Residence time spectrum

The residence time spectrum describes the statistical distribution of the residence times of particles or fluid volumes in a continuously operated apparatus. It shows how long individual product fractions remain in the system between entry and exit. In real processes, the residence time is not identical for all particles but distributed over a period of time.

Depending on the type of continuous mixer and the nature of the task, apparatus with a very short or longer mean residence time are used. Both variants are technically sensible and fulfill different process engineering tasks. Continuous mixers with a short residence time are suitable for rapid homogenization, gentle handling, or high throughputs. Continuous mixers with a longer residence time are used when reactions, drying, temperature control, or material transformations require time.

The two types are not mutually interchangeable. The respective residence time spectrum must match the process task. What is decisive is not whether the residence time spectrum is short or long, but whether it is reproducible, stable, and suitable for the desired process effect.

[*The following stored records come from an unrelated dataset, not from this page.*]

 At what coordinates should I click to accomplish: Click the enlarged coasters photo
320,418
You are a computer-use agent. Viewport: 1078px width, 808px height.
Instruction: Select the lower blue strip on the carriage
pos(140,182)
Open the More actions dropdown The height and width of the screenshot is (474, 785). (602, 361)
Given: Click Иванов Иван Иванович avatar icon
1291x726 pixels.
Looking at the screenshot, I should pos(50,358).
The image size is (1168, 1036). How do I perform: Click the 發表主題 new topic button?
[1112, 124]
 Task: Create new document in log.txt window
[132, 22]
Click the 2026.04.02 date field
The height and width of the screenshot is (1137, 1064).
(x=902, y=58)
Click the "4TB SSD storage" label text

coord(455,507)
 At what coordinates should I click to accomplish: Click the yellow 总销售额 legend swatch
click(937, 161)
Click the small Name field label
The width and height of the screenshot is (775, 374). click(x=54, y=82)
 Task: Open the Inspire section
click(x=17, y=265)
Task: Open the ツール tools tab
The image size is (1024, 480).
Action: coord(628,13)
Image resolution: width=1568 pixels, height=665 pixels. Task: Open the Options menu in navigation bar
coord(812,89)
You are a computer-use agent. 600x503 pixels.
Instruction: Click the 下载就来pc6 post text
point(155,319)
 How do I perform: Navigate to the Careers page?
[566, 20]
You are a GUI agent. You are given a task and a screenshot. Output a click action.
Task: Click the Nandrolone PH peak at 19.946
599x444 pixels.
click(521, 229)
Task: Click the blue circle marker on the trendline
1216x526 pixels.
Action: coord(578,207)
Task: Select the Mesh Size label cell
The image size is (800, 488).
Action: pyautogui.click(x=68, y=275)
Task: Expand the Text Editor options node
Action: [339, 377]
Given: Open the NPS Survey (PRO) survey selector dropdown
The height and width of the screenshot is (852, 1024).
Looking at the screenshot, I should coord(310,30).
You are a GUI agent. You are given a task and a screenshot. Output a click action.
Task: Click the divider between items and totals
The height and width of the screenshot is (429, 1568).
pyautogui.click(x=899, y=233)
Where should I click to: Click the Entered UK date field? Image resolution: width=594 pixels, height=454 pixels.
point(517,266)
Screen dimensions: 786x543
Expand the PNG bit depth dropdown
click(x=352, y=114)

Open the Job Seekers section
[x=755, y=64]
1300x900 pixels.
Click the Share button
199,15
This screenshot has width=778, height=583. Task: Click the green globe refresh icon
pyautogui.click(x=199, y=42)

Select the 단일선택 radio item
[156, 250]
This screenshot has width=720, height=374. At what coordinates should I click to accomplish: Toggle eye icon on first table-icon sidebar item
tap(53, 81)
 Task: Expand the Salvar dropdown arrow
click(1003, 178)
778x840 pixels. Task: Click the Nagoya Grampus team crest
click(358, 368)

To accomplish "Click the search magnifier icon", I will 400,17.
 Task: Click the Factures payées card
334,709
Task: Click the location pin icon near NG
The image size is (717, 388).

The residence time spectrum is often described by a distribution function:

E(t)= dF(t) / dt

• E(t) is the residence time density function
• F(t) is the cumulative residence time distribution
• t is time

The mean residence time results from:

t_m  =  Integral ( t * E(t) dt )

A correctly designed continuous mixer or reactor is characterized by the fact that its residence time spectrum is specifically adapted to the respective process task.